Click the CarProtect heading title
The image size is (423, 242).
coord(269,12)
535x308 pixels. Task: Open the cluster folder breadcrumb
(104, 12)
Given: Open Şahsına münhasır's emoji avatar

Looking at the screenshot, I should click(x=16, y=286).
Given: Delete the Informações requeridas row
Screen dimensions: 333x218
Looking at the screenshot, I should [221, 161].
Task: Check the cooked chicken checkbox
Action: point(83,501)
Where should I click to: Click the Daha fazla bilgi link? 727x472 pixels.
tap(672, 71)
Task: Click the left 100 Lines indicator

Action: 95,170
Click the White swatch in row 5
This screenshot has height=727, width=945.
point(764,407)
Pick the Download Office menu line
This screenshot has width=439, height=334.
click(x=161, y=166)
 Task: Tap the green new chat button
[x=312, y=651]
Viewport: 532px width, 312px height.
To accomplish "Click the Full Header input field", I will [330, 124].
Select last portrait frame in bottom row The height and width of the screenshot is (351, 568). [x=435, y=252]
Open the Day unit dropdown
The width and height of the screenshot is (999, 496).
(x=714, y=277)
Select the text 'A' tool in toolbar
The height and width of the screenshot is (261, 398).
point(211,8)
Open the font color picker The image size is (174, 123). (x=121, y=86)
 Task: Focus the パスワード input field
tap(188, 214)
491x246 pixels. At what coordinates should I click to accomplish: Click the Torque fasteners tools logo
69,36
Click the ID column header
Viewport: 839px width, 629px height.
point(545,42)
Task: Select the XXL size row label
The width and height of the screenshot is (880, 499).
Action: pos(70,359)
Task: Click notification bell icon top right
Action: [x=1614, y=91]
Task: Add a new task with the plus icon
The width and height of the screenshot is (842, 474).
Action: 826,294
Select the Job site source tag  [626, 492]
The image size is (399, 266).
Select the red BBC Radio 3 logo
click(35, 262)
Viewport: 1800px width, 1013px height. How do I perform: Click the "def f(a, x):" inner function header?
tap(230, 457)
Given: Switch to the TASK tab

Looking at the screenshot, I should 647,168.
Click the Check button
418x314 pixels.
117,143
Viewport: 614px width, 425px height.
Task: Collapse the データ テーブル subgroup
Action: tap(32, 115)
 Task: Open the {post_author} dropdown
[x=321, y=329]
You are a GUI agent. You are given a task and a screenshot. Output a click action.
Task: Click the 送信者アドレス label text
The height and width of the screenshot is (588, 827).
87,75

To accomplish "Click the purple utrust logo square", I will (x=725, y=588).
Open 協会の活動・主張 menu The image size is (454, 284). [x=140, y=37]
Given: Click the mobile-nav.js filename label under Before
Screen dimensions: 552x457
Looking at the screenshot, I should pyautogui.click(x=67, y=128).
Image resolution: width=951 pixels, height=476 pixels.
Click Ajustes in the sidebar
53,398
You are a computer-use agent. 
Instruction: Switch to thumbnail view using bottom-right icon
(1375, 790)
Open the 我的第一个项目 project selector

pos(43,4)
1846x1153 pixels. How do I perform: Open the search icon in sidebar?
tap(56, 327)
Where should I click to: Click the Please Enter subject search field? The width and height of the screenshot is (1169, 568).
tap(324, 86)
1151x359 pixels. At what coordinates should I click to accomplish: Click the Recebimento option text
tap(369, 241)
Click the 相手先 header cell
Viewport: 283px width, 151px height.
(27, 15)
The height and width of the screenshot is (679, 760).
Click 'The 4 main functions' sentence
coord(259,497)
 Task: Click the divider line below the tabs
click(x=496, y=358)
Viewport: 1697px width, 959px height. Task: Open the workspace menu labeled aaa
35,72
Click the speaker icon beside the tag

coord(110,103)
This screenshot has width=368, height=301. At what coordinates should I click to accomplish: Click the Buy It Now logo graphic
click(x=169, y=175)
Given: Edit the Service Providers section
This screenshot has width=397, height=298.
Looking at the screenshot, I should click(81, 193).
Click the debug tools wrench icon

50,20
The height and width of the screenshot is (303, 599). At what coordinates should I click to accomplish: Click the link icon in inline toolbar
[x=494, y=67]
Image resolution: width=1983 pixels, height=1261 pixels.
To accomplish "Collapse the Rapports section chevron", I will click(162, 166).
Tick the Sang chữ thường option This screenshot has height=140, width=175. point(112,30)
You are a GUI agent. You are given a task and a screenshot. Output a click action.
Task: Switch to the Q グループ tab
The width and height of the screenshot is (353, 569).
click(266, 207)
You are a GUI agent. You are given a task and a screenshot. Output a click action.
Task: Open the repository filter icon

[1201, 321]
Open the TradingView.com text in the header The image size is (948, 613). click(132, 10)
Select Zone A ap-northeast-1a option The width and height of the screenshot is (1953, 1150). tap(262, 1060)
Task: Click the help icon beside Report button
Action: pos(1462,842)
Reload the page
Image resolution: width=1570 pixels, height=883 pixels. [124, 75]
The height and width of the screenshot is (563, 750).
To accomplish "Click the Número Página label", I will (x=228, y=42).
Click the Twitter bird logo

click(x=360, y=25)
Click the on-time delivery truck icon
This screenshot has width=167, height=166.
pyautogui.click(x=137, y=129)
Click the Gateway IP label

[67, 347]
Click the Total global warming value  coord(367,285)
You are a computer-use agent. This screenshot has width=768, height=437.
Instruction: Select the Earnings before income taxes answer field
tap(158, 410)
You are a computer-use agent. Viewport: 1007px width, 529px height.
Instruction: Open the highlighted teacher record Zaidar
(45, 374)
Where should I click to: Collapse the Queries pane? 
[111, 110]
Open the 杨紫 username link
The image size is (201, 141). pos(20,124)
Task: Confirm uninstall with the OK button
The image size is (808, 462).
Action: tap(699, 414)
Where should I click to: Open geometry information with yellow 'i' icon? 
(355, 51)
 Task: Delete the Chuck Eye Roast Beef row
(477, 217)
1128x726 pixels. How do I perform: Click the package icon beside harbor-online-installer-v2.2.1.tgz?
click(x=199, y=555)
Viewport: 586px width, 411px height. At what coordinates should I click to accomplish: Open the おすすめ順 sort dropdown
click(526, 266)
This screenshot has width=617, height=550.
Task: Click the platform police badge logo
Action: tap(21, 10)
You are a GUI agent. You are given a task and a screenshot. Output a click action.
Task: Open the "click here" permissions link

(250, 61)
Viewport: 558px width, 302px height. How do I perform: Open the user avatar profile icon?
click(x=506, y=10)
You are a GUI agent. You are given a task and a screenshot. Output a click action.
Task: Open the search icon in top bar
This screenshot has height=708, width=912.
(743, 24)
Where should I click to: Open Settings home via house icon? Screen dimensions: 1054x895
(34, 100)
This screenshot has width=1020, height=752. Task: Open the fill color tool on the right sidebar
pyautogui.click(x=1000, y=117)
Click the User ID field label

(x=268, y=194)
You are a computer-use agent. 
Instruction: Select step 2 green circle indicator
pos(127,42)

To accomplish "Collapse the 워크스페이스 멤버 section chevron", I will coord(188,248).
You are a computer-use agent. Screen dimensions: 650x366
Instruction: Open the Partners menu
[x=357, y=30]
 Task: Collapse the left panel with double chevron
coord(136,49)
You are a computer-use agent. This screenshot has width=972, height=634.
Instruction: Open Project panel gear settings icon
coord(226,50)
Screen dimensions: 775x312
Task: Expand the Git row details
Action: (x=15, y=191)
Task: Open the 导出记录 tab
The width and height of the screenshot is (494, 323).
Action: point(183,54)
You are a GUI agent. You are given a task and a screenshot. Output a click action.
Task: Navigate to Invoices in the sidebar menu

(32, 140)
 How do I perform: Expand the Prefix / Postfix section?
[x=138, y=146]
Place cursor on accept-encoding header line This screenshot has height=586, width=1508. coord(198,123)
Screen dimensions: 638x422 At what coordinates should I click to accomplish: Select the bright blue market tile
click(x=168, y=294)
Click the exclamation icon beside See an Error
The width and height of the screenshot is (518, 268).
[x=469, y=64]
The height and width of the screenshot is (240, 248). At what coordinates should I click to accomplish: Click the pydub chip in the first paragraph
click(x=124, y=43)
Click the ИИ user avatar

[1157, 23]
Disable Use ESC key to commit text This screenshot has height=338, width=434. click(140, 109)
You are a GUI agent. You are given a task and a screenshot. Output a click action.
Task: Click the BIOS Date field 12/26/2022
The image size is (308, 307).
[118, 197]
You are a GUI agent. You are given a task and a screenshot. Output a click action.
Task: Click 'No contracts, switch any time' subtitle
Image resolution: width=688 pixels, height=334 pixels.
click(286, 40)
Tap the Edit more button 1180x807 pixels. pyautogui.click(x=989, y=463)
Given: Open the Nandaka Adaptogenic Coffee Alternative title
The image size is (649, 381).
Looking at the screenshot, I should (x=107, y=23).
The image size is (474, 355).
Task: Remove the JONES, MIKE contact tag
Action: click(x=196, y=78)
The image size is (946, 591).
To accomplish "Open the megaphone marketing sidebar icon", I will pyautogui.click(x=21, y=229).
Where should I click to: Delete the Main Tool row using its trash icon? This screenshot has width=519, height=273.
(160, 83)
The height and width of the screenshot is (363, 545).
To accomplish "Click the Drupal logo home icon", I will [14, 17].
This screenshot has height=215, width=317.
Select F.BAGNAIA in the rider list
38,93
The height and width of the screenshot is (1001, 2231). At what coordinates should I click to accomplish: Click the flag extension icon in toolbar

**Instructions for the task**.
Put everything in the records from the line containing "1846x1153 pixels. How" down to the line containing "tap(324, 86)" into a JSON list of strings, one string per line, leaving out blank lines.

**Response for this exercise**.
[
  "1846x1153 pixels. How do I perform: Open the search icon in sidebar?",
  "tap(56, 327)",
  "Where should I click to: Click the Please Enter subject search field? The width and height of the screenshot is (1169, 568).",
  "tap(324, 86)"
]